Mortgage rates continue to be a hot topic of conversation and for good reason! Rates have increased since the start of the year, and not by an insignificant amount. Why is this so important? When mortgage rates increase, it means that your buying power decreases. Therefore, timing your home purchase so that you're buying before those rates get sky-high is incredibly important.

So, how do you know where the rates are headed? How are experts making their predictions?

Today we’re pulling back the curtain and sharing some insight into some of the key indicators that will help you get a pulse on where mortgage rates are headed and what that means for your home purchase. 


How To Tell Where Rates are Headed

A great way to get a sense of where mortgage rates are headed is by looking at the 50-year history of the 10-year treasury yield and projecting where the trends are going next. You might be thinking, "I have no idea what the treasury yield is all about." Not to worry! The key factor here is to look at the correlation between how the treasury yield moves and how mortgage rates follow. The graph below from Keeping Current Matters depicts this relationship:

What this data shows us is that the correlation between the treasury yield and mortgage rates is continuing into this year. As of two weeks ago, the treasury yield was 1.81%, which is 1.74% below the mortgage rate reported that same day and is in line with the average spread that we typically see between the two numbers (~1.7).
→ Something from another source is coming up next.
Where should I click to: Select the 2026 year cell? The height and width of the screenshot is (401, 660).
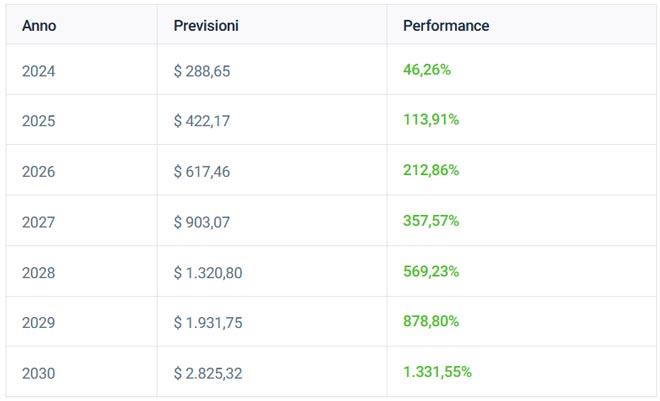[x=38, y=171]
What Does the Future Hold?

Now that we understand the correlation between treasury yield and mortgage rates, we can forecast what we might see in the future. The Wall Street Journal just surveyed a panel of over 75 academic, business, and financial economists and asked them to forecast treasury yield over the next few years.


The experts predicted that treasury yield will climb to 2.84% by the end of 2024. Taking what we know about the correlation between treasury yield and mortgage rates, that would put rates at about 4.5% in three years. 


Now, it’s important to understand that this correlation should not be used as an exact indicator. Both mortgage rates and the treasury yield are difficult to accurately forecast. Still, having a grasp on this relationship and the current information we have available to us today can help you get an idea of what mortgage rates will look like in the future. Based on the data we have, mortgage rates will continue to rise over the next few years, which is important to understand if you're currently house hunting. 


What Does This Mean In Terms Of Purchasing Power

As mortgage rates increase, so do your monthly payments. Let’s take a closer look at how this all plays out. Let’s say you can afford a monthly mortgage payment (principal and interest) of $1,900. At a 3.00% mortgage rate, that would allow you to purchase a $440,000 home. However, at a 5.00% interest rate, that same payment would only allow you to purchase a $360,000 home. This example demonstrates how waiting can result in less purchasing power and, in turn, fewer options out there.


The graph below from Keeping Current Matters further highlights how mortgage rates can impact your purchasing power. 


Bottom Line

While we don’t have a crystal ball to tell us for certain where mortgage rates are headed, we do have some strong data that allows us to better predict what they might look like over the next few years. By understanding some of the key mortgage rate indicators, you can have a clearer insight into what the experts are predicting and can make an informed decision about the timing of your home purchase!